(Items listed in a dataset)
## Begin

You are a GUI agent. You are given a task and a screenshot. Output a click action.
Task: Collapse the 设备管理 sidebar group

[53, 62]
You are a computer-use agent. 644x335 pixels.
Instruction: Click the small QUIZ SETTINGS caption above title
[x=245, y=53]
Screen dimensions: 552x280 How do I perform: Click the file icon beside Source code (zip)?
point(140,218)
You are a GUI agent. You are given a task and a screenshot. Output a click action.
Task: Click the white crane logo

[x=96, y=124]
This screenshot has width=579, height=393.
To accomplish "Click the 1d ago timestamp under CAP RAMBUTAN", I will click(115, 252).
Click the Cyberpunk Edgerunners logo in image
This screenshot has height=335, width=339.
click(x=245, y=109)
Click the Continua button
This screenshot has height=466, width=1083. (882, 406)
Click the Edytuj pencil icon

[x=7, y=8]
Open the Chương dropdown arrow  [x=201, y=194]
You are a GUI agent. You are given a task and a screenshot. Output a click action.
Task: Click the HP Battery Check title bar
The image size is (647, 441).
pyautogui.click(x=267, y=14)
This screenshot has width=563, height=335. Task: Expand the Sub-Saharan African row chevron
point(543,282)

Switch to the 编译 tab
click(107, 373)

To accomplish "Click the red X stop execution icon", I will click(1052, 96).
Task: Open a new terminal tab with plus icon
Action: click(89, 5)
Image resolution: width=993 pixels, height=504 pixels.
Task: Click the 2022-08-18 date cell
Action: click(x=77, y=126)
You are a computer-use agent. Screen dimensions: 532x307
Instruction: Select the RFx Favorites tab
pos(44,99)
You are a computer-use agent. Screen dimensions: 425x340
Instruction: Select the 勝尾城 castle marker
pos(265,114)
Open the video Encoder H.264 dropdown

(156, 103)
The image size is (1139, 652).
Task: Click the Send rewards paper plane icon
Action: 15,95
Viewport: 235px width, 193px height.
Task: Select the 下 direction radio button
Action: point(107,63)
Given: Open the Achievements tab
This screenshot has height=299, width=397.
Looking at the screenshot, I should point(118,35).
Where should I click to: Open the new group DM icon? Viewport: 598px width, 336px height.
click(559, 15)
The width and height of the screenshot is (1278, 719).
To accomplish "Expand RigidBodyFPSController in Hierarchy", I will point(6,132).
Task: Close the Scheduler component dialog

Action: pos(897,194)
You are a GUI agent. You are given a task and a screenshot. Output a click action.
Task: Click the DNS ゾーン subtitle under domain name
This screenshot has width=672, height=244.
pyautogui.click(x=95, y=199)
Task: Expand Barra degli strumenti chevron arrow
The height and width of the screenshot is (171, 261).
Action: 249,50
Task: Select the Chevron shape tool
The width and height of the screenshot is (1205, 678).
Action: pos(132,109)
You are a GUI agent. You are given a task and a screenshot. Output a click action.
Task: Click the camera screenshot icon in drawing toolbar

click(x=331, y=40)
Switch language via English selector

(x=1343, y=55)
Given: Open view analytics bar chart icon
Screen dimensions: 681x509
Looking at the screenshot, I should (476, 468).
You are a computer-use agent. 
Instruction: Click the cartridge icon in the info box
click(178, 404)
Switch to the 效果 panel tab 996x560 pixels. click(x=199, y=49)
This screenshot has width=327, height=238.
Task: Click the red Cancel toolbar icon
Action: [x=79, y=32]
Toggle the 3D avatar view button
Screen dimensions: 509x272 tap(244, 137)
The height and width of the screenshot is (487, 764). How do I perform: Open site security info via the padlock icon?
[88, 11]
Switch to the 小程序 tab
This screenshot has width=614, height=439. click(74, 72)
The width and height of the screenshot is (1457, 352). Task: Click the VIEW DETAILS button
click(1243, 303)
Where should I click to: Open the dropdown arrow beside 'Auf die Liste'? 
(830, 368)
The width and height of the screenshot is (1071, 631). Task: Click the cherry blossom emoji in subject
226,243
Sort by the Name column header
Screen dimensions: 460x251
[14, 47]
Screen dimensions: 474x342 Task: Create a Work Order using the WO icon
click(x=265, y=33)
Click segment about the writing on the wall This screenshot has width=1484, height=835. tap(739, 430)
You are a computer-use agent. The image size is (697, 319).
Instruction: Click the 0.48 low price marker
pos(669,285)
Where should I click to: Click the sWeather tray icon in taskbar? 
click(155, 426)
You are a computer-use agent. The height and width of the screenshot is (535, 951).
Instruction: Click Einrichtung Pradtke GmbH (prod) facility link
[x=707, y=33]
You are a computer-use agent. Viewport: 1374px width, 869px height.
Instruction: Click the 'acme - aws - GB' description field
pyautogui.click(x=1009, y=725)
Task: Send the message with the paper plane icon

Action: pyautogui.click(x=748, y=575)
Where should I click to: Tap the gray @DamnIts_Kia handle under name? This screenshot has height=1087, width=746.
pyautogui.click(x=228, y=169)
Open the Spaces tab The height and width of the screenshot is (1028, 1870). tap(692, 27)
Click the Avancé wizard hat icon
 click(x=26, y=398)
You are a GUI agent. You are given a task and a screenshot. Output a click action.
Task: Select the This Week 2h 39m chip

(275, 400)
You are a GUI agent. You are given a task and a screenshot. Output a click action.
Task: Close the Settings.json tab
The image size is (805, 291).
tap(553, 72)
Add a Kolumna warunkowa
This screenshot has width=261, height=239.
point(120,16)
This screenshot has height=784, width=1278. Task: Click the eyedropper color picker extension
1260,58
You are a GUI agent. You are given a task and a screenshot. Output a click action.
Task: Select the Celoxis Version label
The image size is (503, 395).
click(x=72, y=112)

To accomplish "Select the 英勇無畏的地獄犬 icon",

## End

#### [Task brief]
Copy all of the items above line for line, without changing anything.

#### [Finished task]
You are a GUI agent. You are given a task and a screenshot. Output a click action.
Task: Collapse the 设备管理 sidebar group

[53, 62]
You are a computer-use agent. 644x335 pixels.
Instruction: Click the small QUIZ SETTINGS caption above title
[x=245, y=53]
Screen dimensions: 552x280 How do I perform: Click the file icon beside Source code (zip)?
point(140,218)
You are a GUI agent. You are given a task and a screenshot. Output a click action.
Task: Click the white crane logo

[x=96, y=124]
This screenshot has width=579, height=393.
To accomplish "Click the 1d ago timestamp under CAP RAMBUTAN", I will click(115, 252).
Click the Cyberpunk Edgerunners logo in image
This screenshot has height=335, width=339.
click(x=245, y=109)
Click the Continua button
This screenshot has height=466, width=1083. (882, 406)
Click the Edytuj pencil icon

[x=7, y=8]
Open the Chương dropdown arrow  [x=201, y=194]
You are a GUI agent. You are given a task and a screenshot. Output a click action.
Task: Click the HP Battery Check title bar
The image size is (647, 441).
pyautogui.click(x=267, y=14)
This screenshot has width=563, height=335. Task: Expand the Sub-Saharan African row chevron
point(543,282)

Switch to the 编译 tab
click(107, 373)

To accomplish "Click the red X stop execution icon", I will click(1052, 96).
Task: Open a new terminal tab with plus icon
Action: click(89, 5)
Image resolution: width=993 pixels, height=504 pixels.
Task: Click the 2022-08-18 date cell
Action: click(x=77, y=126)
You are a computer-use agent. Screen dimensions: 532x307
Instruction: Select the RFx Favorites tab
pos(44,99)
You are a computer-use agent. Screen dimensions: 425x340
Instruction: Select the 勝尾城 castle marker
pos(265,114)
Open the video Encoder H.264 dropdown

(156, 103)
The image size is (1139, 652).
Task: Click the Send rewards paper plane icon
Action: 15,95
Viewport: 235px width, 193px height.
Task: Select the 下 direction radio button
Action: point(107,63)
Given: Open the Achievements tab
This screenshot has height=299, width=397.
Looking at the screenshot, I should point(118,35).
Where should I click to: Open the new group DM icon? Viewport: 598px width, 336px height.
click(559, 15)
The width and height of the screenshot is (1278, 719).
To accomplish "Expand RigidBodyFPSController in Hierarchy", I will point(6,132).
Task: Close the Scheduler component dialog

Action: pos(897,194)
You are a GUI agent. You are given a task and a screenshot. Output a click action.
Task: Click the DNS ゾーン subtitle under domain name
This screenshot has width=672, height=244.
pyautogui.click(x=95, y=199)
Task: Expand Barra degli strumenti chevron arrow
The height and width of the screenshot is (171, 261).
Action: 249,50
Task: Select the Chevron shape tool
The width and height of the screenshot is (1205, 678).
Action: pos(132,109)
You are a GUI agent. You are given a task and a screenshot. Output a click action.
Task: Click the camera screenshot icon in drawing toolbar

click(x=331, y=40)
Switch language via English selector

(x=1343, y=55)
Given: Open view analytics bar chart icon
Screen dimensions: 681x509
Looking at the screenshot, I should (476, 468).
You are a computer-use agent. 
Instruction: Click the cartridge icon in the info box
click(178, 404)
Switch to the 效果 panel tab 996x560 pixels. click(x=199, y=49)
This screenshot has width=327, height=238.
Task: Click the red Cancel toolbar icon
Action: [x=79, y=32]
Toggle the 3D avatar view button
Screen dimensions: 509x272 tap(244, 137)
The height and width of the screenshot is (487, 764). How do I perform: Open site security info via the padlock icon?
[88, 11]
Switch to the 小程序 tab
This screenshot has width=614, height=439. click(74, 72)
The width and height of the screenshot is (1457, 352). Task: Click the VIEW DETAILS button
click(1243, 303)
Where should I click to: Open the dropdown arrow beside 'Auf die Liste'? 
(830, 368)
The width and height of the screenshot is (1071, 631). Task: Click the cherry blossom emoji in subject
226,243
Sort by the Name column header
Screen dimensions: 460x251
[14, 47]
Screen dimensions: 474x342 Task: Create a Work Order using the WO icon
click(x=265, y=33)
Click segment about the writing on the wall This screenshot has width=1484, height=835. tap(739, 430)
You are a computer-use agent. The image size is (697, 319).
Instruction: Click the 0.48 low price marker
pos(669,285)
Where should I click to: Click the sWeather tray icon in taskbar? 
click(155, 426)
You are a computer-use agent. The height and width of the screenshot is (535, 951).
Instruction: Click Einrichtung Pradtke GmbH (prod) facility link
[x=707, y=33]
You are a computer-use agent. Viewport: 1374px width, 869px height.
Instruction: Click the 'acme - aws - GB' description field
pyautogui.click(x=1009, y=725)
Task: Send the message with the paper plane icon

Action: pyautogui.click(x=748, y=575)
Where should I click to: Tap the gray @DamnIts_Kia handle under name? This screenshot has height=1087, width=746.
pyautogui.click(x=228, y=169)
Open the Spaces tab The height and width of the screenshot is (1028, 1870). tap(692, 27)
Click the Avancé wizard hat icon
 click(x=26, y=398)
You are a GUI agent. You are given a task and a screenshot. Output a click action.
Task: Select the This Week 2h 39m chip

(275, 400)
You are a GUI agent. You are given a task and a screenshot. Output a click action.
Task: Close the Settings.json tab
The image size is (805, 291).
tap(553, 72)
Add a Kolumna warunkowa
This screenshot has width=261, height=239.
point(120,16)
This screenshot has height=784, width=1278. Task: Click the eyedropper color picker extension
1260,58
You are a GUI agent. You are given a task and a screenshot. Output a click action.
Task: Select the Celoxis Version label
The image size is (503, 395).
click(x=72, y=112)

To accomplish "Select the 英勇無畏的地獄犬 icon",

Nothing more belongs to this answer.